### Problem details
The answer should be each line of the records that contains the word "checkbox"; please copy them all.

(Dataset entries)
++++++

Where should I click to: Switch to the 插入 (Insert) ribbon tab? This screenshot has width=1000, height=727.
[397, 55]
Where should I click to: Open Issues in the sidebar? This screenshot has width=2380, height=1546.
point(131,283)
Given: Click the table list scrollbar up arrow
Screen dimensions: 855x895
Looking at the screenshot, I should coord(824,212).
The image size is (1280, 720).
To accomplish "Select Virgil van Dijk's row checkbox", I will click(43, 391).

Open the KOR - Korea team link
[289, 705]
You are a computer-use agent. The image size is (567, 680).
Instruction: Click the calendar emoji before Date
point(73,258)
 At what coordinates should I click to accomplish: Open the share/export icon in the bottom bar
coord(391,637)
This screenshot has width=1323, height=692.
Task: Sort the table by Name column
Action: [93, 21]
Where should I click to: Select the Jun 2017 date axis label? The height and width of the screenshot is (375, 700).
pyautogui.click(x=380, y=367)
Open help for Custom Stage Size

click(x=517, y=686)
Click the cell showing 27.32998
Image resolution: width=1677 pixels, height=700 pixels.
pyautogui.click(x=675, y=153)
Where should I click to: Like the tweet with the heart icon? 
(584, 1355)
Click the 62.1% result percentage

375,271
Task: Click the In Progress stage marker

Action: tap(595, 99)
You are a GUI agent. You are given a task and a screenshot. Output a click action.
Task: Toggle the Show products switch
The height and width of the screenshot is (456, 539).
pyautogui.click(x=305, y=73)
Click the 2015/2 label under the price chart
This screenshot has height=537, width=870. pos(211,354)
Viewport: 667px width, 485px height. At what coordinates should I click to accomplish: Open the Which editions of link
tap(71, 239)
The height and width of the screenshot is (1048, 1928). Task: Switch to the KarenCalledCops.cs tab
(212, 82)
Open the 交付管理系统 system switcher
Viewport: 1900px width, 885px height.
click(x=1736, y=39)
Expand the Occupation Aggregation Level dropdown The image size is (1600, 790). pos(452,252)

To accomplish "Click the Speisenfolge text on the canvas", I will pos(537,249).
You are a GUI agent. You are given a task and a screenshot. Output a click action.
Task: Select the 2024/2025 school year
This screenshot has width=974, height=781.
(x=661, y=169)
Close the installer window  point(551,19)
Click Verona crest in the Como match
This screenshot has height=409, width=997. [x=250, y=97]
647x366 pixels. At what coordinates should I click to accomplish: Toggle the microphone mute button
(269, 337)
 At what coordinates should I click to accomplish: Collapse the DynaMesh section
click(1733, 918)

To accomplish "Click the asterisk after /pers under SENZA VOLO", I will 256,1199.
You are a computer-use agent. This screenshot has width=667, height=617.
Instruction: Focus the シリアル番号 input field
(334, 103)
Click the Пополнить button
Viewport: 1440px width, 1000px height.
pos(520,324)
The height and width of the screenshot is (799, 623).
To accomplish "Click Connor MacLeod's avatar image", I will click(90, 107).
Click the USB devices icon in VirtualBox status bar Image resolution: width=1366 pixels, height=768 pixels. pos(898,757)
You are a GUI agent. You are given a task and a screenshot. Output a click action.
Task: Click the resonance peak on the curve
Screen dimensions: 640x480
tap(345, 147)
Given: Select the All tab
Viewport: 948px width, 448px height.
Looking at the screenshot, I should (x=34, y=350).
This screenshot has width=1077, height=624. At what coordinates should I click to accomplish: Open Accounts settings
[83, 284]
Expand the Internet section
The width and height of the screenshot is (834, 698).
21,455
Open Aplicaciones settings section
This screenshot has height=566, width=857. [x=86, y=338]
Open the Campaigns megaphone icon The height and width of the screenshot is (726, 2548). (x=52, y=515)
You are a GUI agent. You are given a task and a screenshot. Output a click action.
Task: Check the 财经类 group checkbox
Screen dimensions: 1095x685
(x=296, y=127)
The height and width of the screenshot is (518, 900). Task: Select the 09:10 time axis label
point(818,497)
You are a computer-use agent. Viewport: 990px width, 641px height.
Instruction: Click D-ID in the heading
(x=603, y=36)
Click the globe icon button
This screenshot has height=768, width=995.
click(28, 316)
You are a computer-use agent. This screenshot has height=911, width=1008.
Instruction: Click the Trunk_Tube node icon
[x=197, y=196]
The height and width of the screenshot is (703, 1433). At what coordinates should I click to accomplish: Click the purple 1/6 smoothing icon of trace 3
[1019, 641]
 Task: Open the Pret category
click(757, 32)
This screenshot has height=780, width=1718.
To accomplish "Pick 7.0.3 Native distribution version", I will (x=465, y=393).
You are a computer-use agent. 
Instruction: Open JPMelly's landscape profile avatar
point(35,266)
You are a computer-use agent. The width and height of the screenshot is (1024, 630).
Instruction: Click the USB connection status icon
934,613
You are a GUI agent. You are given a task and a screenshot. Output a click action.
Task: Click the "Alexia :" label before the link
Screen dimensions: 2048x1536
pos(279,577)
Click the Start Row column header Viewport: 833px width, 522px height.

++++++

### Response to this task
To accomplish "Select Virgil van Dijk's row checkbox", I will click(43, 391).
Task: Check the 财经类 group checkbox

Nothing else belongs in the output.